» TASK OBJECTIVE
All of the entries below must be copied out exactly.

Start of AVAILABLE DATA

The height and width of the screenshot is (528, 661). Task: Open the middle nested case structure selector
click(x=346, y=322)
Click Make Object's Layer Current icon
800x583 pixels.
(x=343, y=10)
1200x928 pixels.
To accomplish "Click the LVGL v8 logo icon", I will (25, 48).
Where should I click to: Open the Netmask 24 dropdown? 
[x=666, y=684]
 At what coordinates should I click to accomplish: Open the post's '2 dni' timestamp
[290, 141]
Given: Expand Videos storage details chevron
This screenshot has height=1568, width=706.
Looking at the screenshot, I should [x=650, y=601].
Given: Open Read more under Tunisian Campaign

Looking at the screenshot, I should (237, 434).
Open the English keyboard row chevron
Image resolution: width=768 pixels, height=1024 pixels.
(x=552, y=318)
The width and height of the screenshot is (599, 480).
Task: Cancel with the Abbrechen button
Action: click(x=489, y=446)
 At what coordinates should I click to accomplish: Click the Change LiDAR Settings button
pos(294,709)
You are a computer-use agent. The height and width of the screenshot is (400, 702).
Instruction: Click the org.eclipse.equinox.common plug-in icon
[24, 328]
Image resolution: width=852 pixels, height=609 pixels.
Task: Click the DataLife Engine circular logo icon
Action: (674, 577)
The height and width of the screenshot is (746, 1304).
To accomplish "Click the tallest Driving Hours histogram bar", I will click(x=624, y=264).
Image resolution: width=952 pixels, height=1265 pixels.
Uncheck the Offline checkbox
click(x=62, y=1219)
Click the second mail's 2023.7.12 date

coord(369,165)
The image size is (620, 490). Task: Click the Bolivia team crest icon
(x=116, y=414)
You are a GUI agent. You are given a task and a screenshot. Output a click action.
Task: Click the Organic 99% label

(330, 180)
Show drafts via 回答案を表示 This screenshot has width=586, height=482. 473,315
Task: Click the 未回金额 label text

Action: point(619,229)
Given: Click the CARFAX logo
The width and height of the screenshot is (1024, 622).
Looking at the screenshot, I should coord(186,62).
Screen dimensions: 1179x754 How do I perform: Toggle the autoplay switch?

End of AVAILABLE DATA

» WRITTEN ANSWER
The height and width of the screenshot is (528, 661). Task: Open the middle nested case structure selector
click(x=346, y=322)
Click Make Object's Layer Current icon
800x583 pixels.
(x=343, y=10)
1200x928 pixels.
To accomplish "Click the LVGL v8 logo icon", I will (25, 48).
Where should I click to: Open the Netmask 24 dropdown? 
[x=666, y=684]
 At what coordinates should I click to accomplish: Open the post's '2 dni' timestamp
[290, 141]
Given: Expand Videos storage details chevron
This screenshot has height=1568, width=706.
Looking at the screenshot, I should [x=650, y=601].
Given: Open Read more under Tunisian Campaign

Looking at the screenshot, I should (237, 434).
Open the English keyboard row chevron
Image resolution: width=768 pixels, height=1024 pixels.
(x=552, y=318)
The width and height of the screenshot is (599, 480).
Task: Cancel with the Abbrechen button
Action: click(x=489, y=446)
 At what coordinates should I click to accomplish: Click the Change LiDAR Settings button
pos(294,709)
You are a computer-use agent. The height and width of the screenshot is (400, 702).
Instruction: Click the org.eclipse.equinox.common plug-in icon
[24, 328]
Image resolution: width=852 pixels, height=609 pixels.
Task: Click the DataLife Engine circular logo icon
Action: (674, 577)
The height and width of the screenshot is (746, 1304).
To accomplish "Click the tallest Driving Hours histogram bar", I will click(x=624, y=264).
Image resolution: width=952 pixels, height=1265 pixels.
Uncheck the Offline checkbox
click(x=62, y=1219)
Click the second mail's 2023.7.12 date

coord(369,165)
The image size is (620, 490). Task: Click the Bolivia team crest icon
(x=116, y=414)
You are a GUI agent. You are given a task and a screenshot. Output a click action.
Task: Click the Organic 99% label

(330, 180)
Show drafts via 回答案を表示 This screenshot has width=586, height=482. 473,315
Task: Click the 未回金额 label text

Action: point(619,229)
Given: Click the CARFAX logo
The width and height of the screenshot is (1024, 622).
Looking at the screenshot, I should coord(186,62).
Screen dimensions: 1179x754 How do I perform: Toggle the autoplay switch?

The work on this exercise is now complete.